[[ Dataset records, beginning ]]
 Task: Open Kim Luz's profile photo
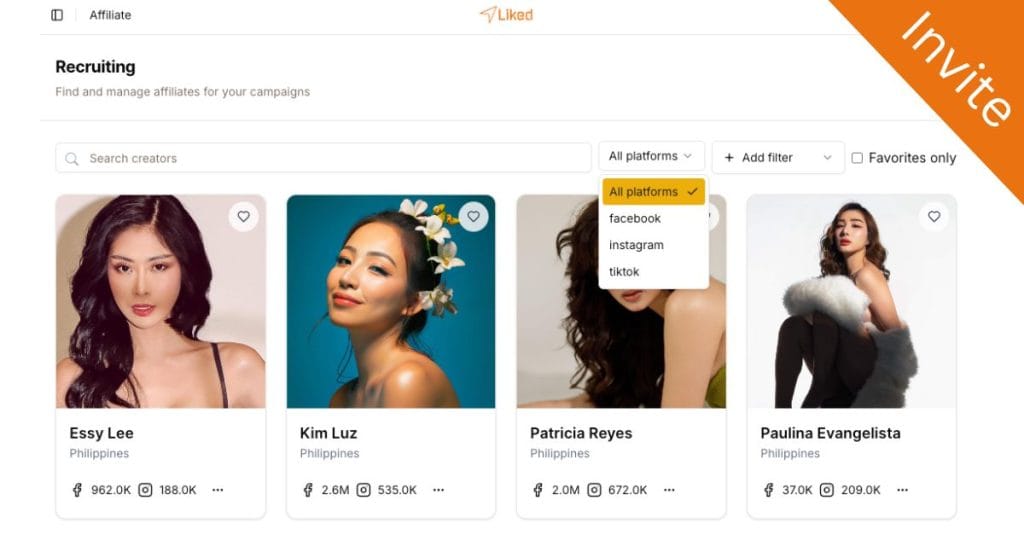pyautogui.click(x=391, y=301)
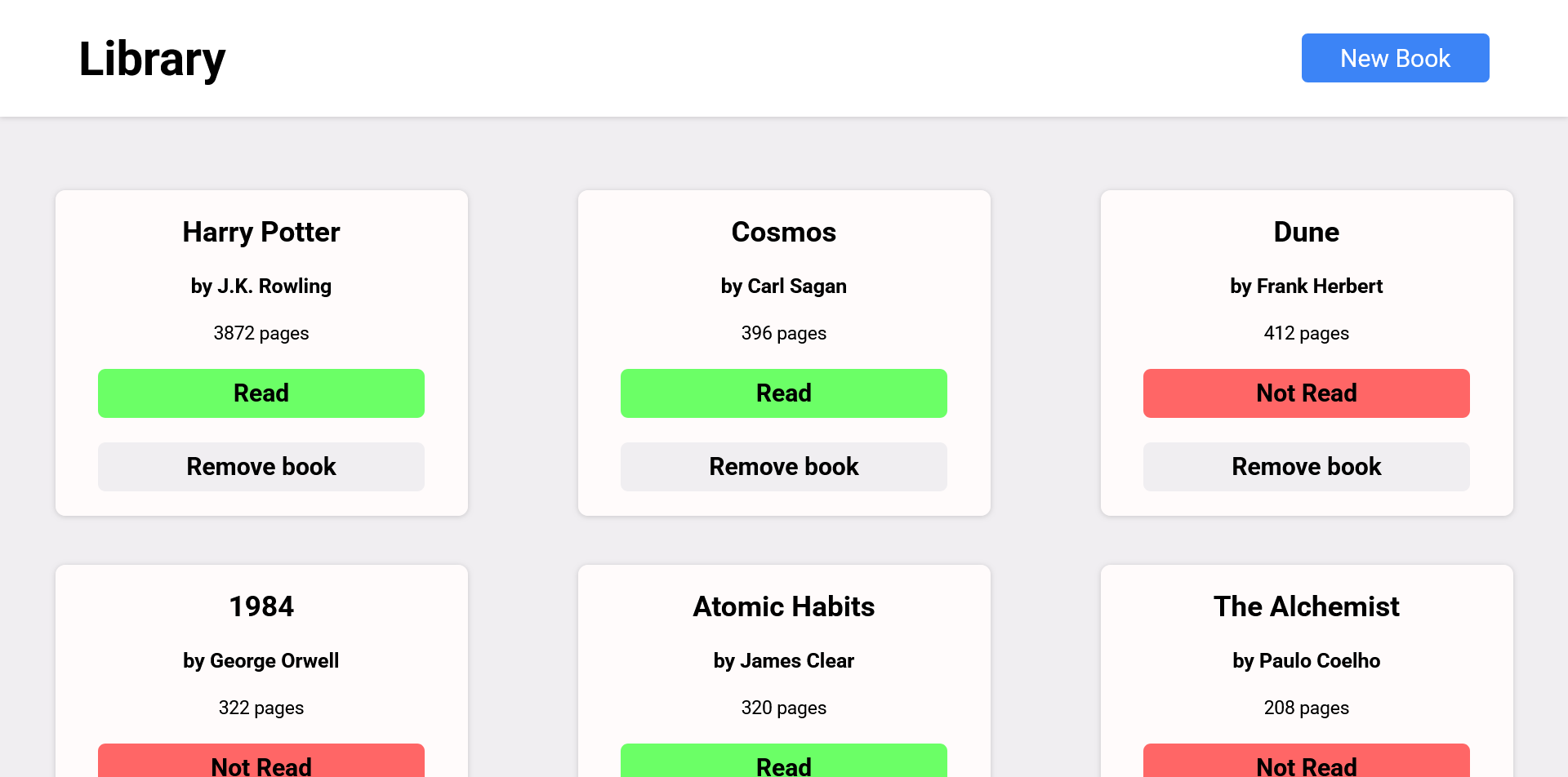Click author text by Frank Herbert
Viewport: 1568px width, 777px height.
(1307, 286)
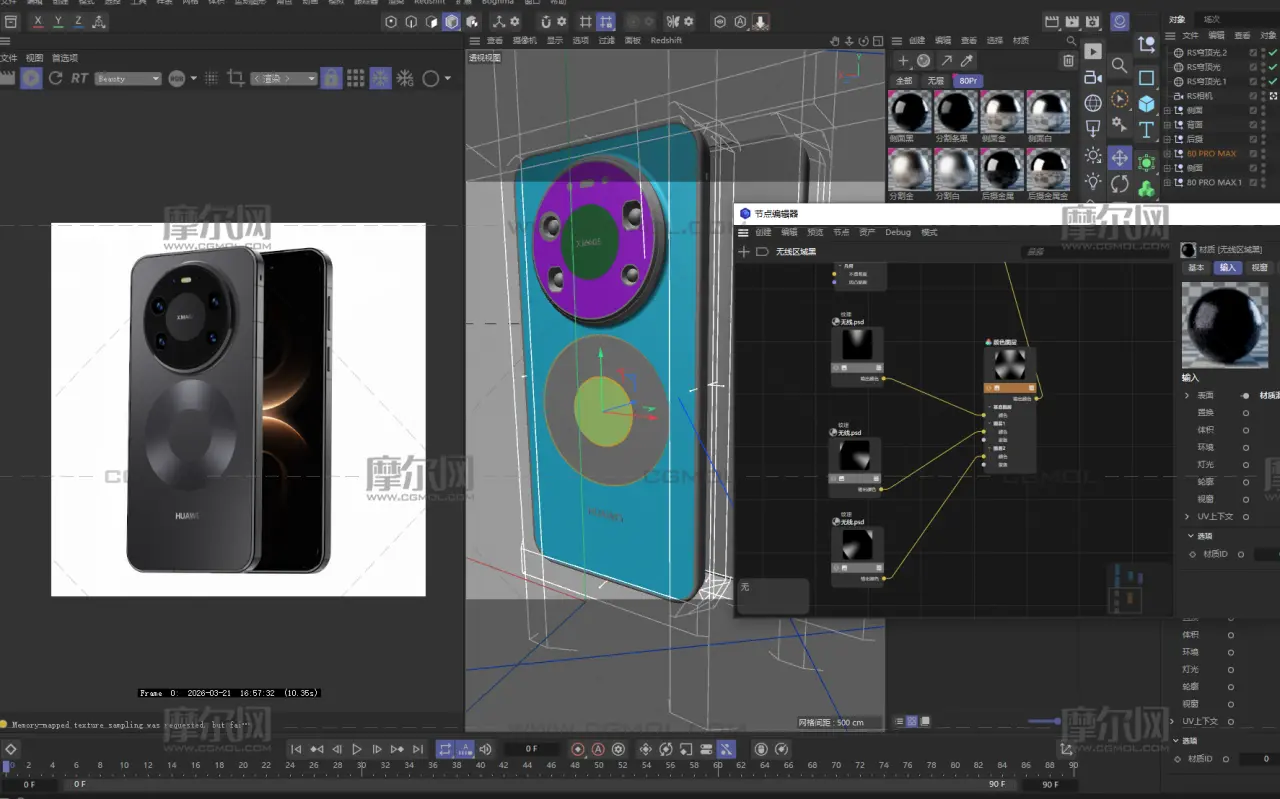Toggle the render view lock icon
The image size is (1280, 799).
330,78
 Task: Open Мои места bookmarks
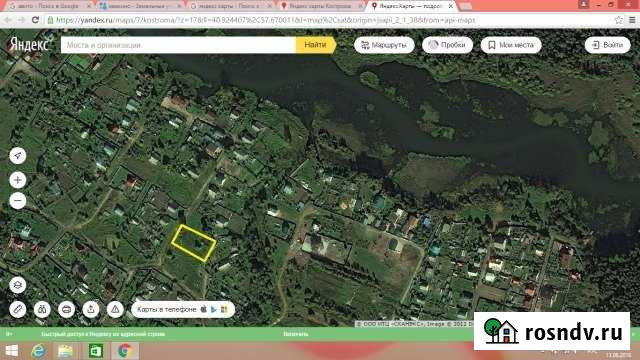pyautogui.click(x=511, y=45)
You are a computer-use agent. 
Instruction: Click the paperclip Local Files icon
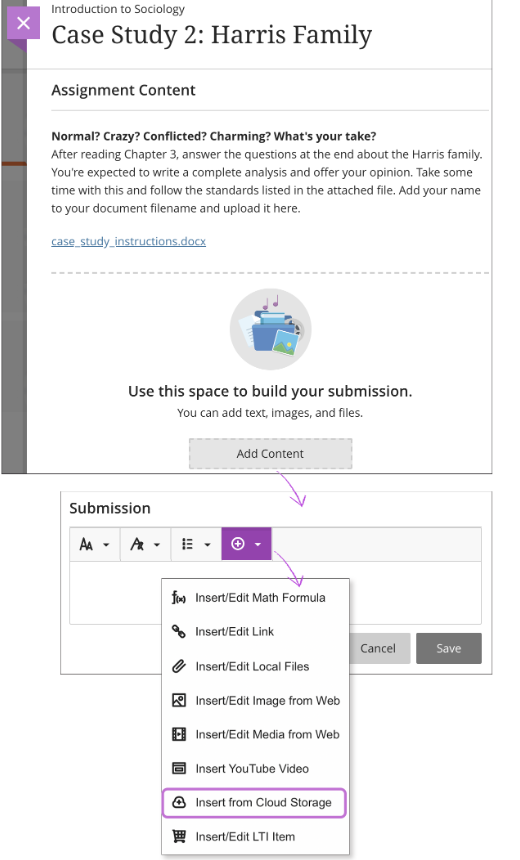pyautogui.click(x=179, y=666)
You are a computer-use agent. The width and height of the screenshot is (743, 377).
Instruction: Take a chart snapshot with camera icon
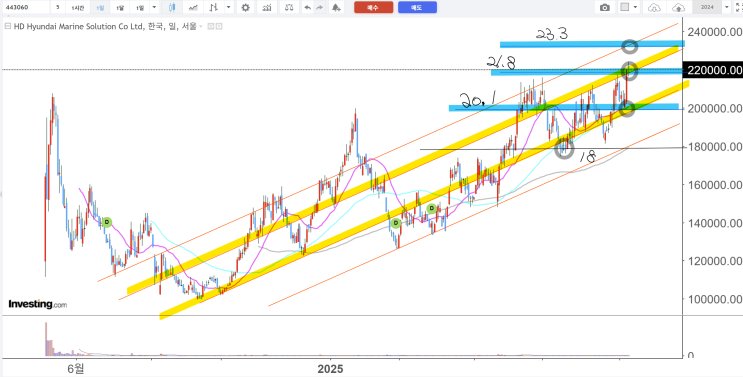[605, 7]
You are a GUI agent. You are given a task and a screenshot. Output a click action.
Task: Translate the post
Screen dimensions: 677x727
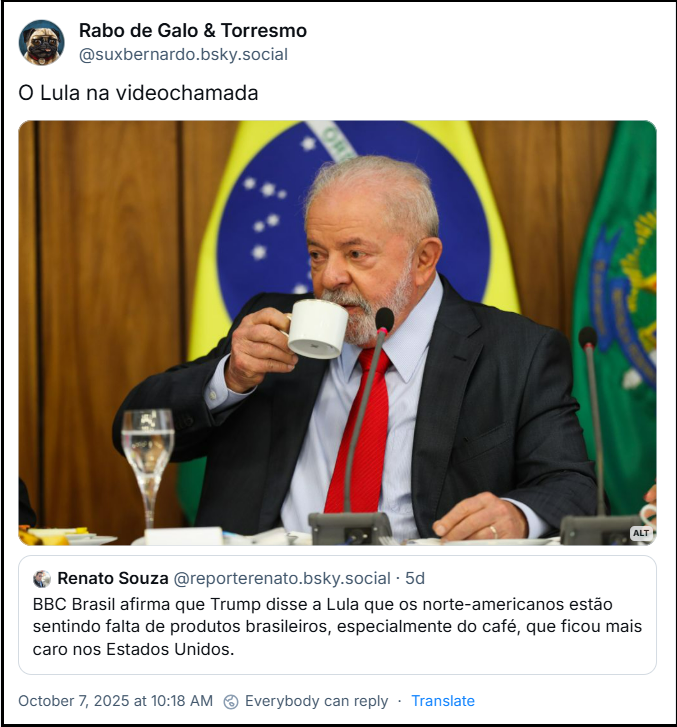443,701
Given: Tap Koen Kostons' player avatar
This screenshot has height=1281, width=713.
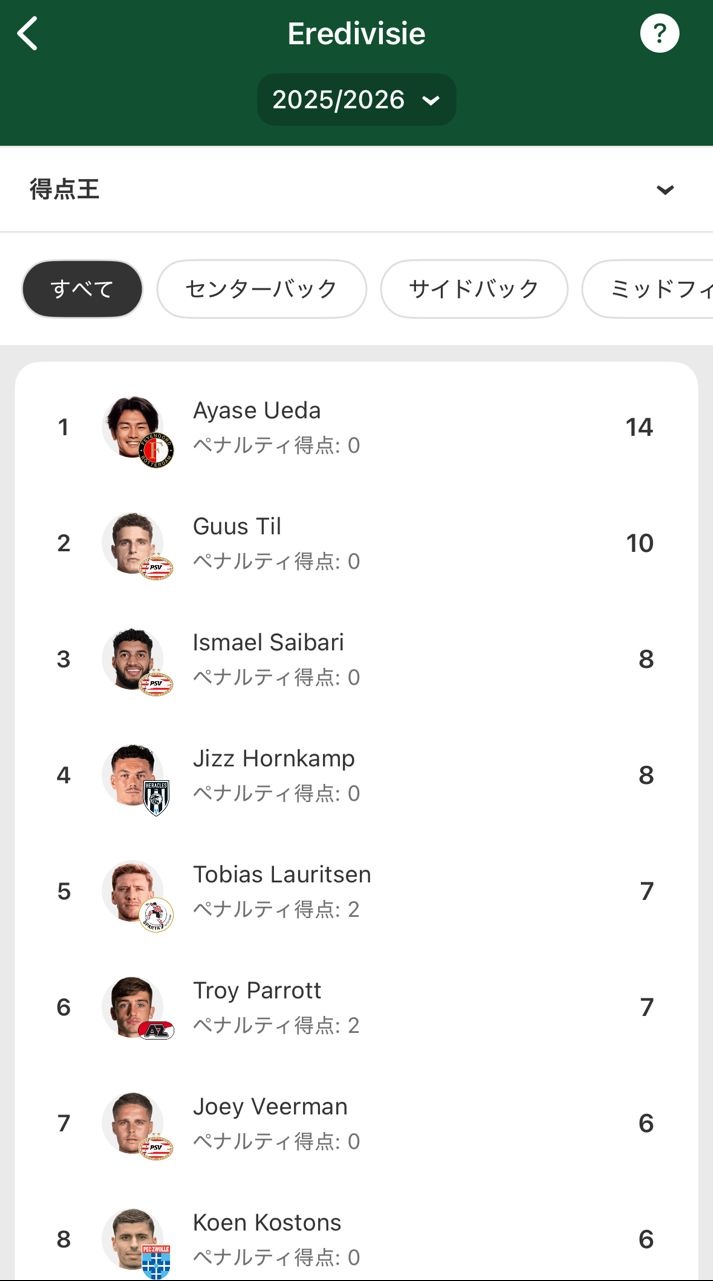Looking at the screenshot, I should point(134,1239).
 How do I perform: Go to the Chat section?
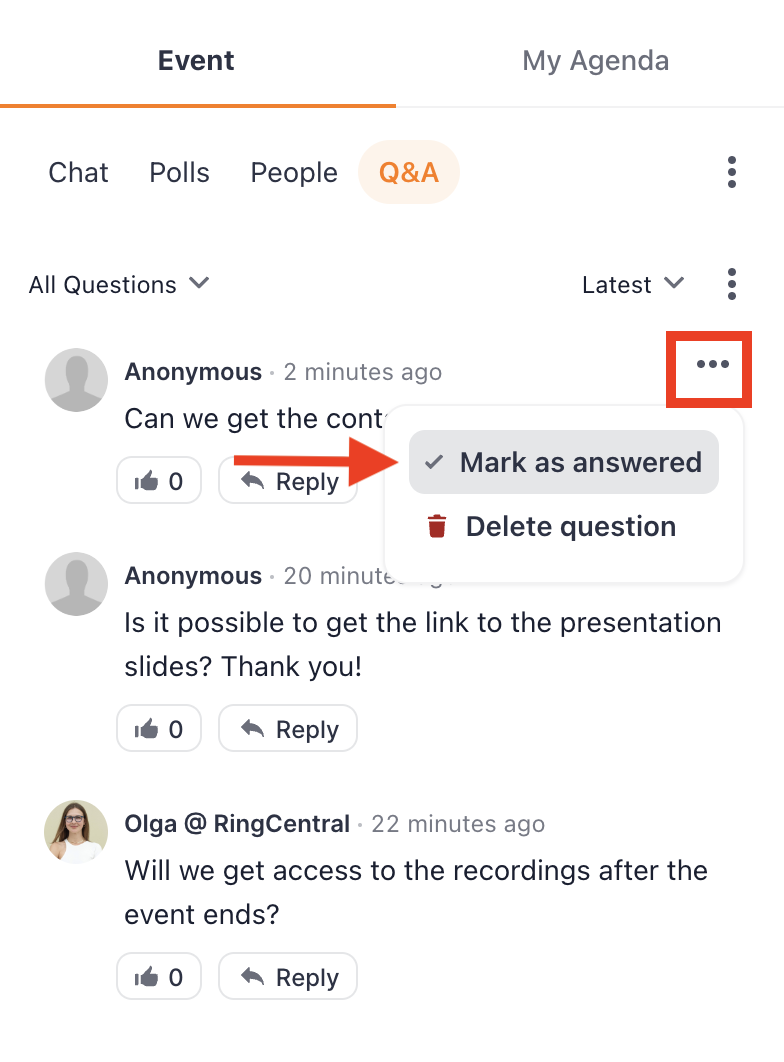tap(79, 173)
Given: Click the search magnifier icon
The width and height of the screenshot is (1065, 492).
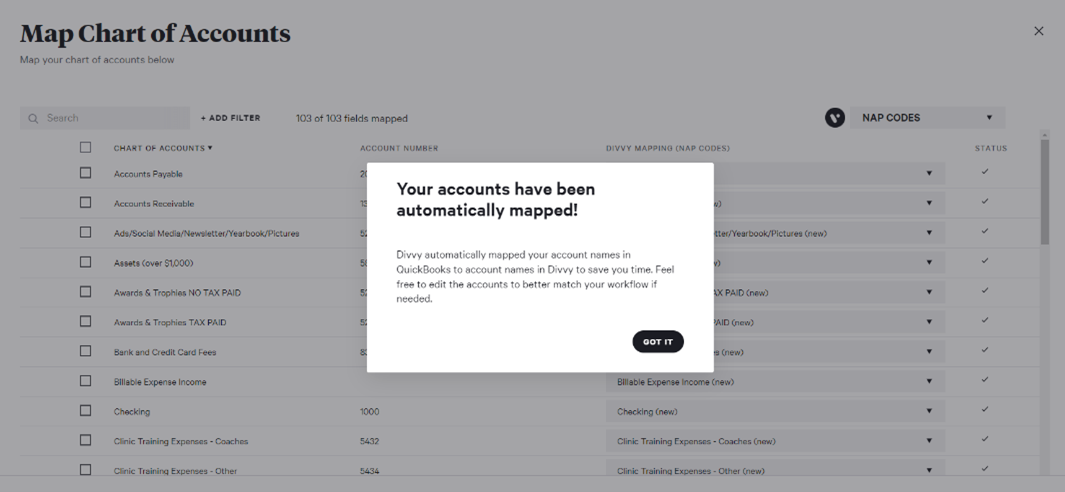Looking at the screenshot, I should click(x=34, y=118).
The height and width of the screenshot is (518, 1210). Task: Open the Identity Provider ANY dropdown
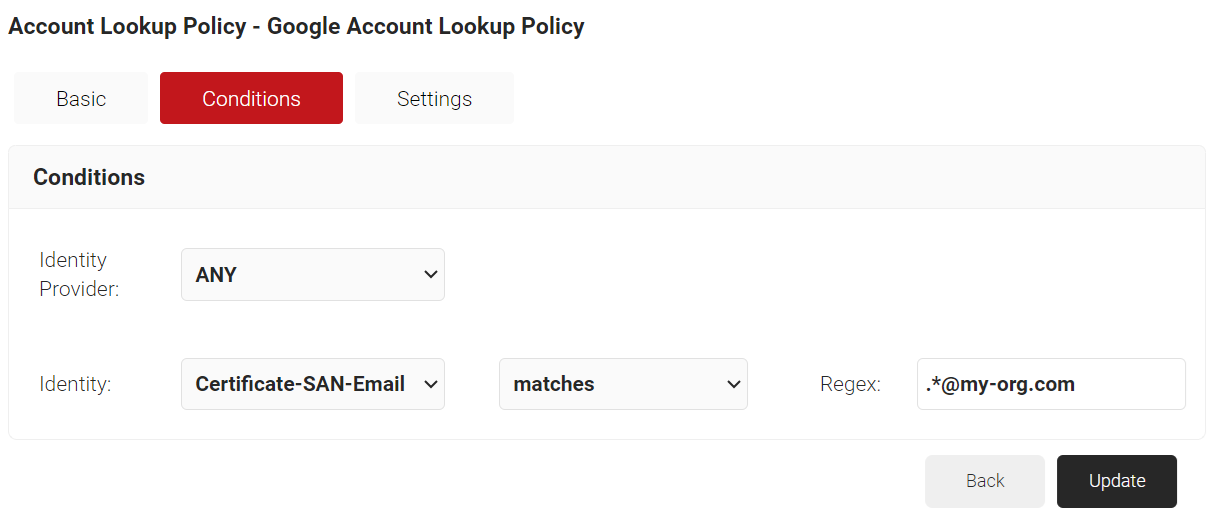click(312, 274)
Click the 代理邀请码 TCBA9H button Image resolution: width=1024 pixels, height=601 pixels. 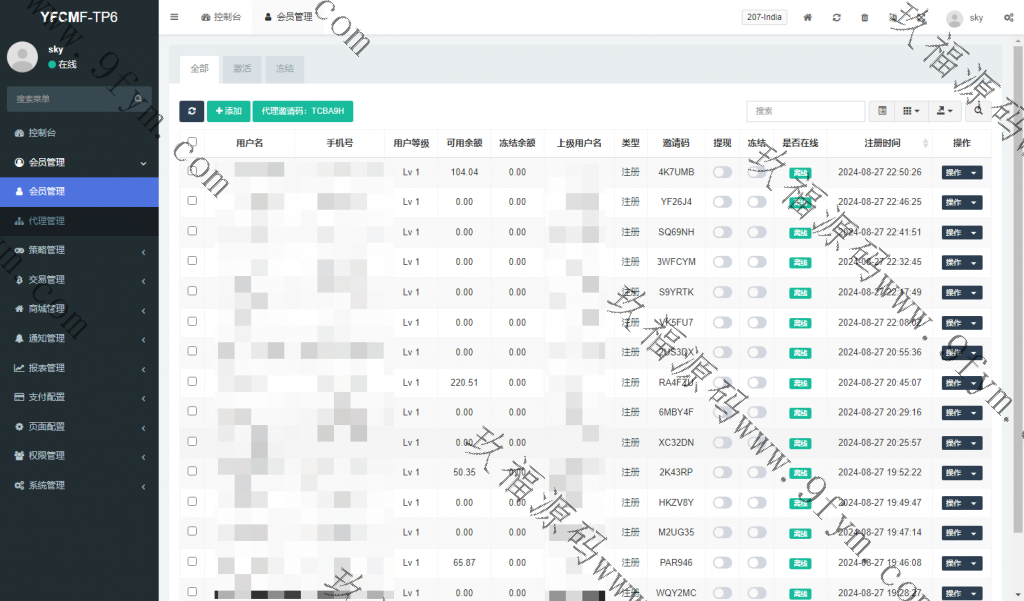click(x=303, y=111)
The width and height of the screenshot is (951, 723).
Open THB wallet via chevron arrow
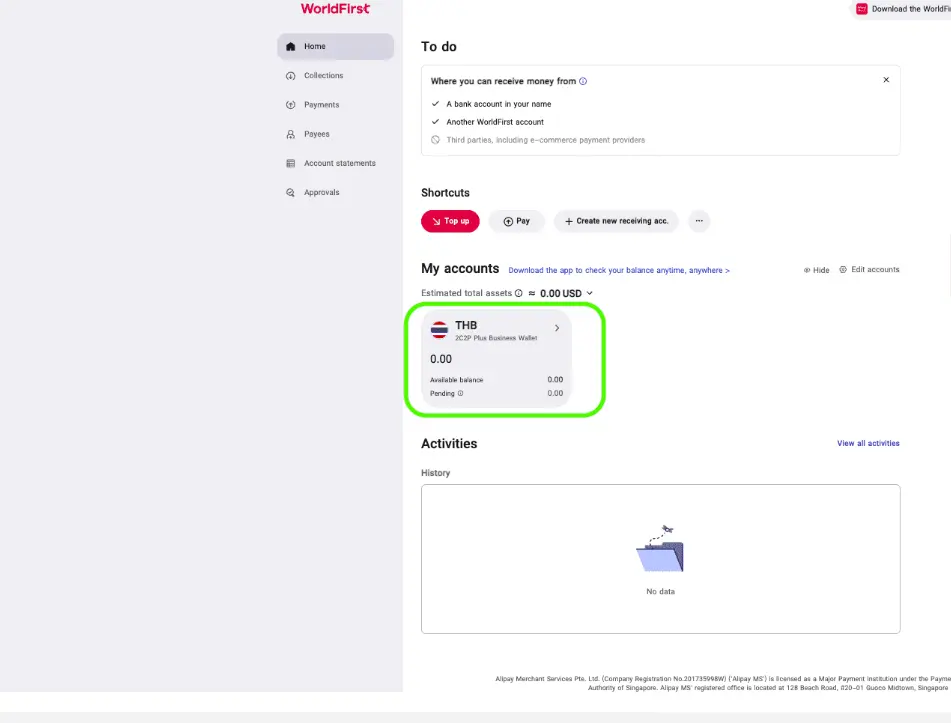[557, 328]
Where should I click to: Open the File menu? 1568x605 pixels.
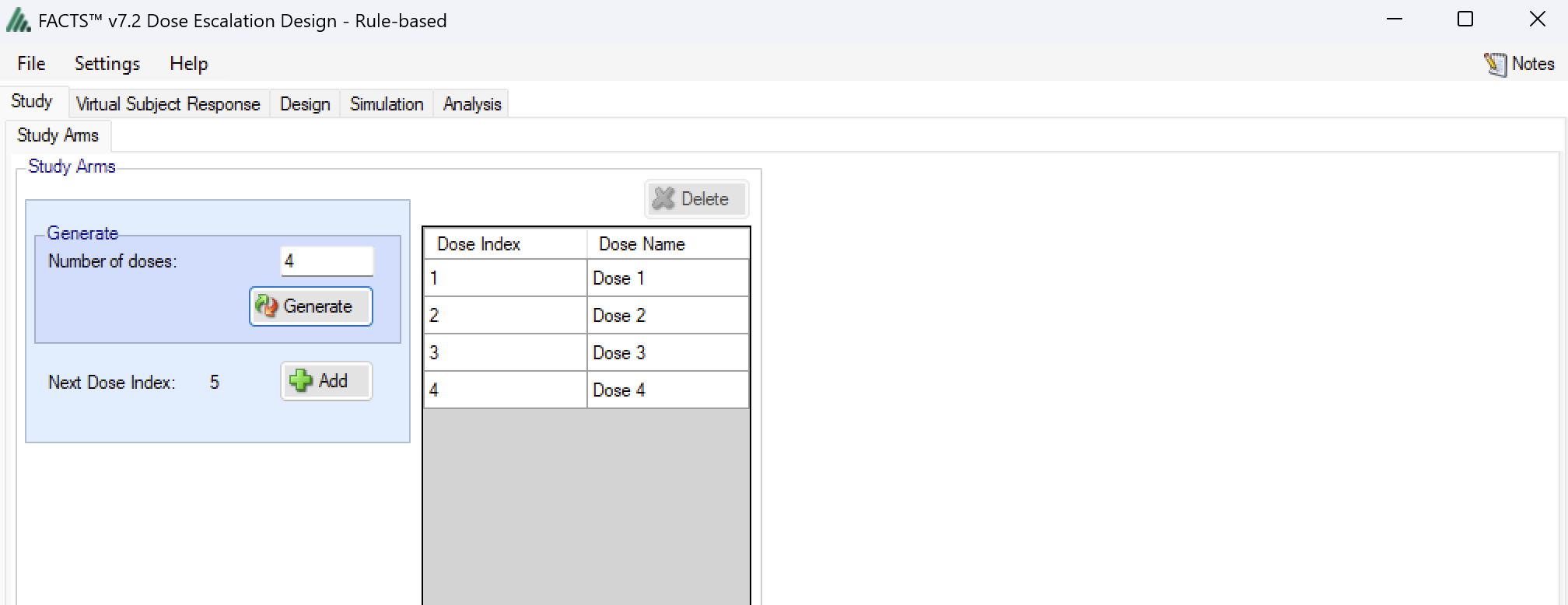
[[ Dataset records, end ]]
[Task goal]
Of the lines above, copy each that contains "agent".

[Written answer]
You are a computer-use agent. 
You are a computer-use agent. The width and height of the screenshot is (743, 377).
You are a GUI agent. You are given a task and a screenshot. Output a click action.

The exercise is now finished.